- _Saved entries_
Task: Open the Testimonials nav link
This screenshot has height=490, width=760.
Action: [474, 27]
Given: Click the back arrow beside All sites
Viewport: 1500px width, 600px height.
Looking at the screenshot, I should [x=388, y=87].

- _SET PROBLEM_
Set down every item above again, line for line, with no change to any word or number.

- _RESPONSE TO THE EXERCISE_
Task: Open the Testimonials nav link
This screenshot has height=490, width=760.
Action: [474, 27]
Given: Click the back arrow beside All sites
Viewport: 1500px width, 600px height.
Looking at the screenshot, I should [x=388, y=87].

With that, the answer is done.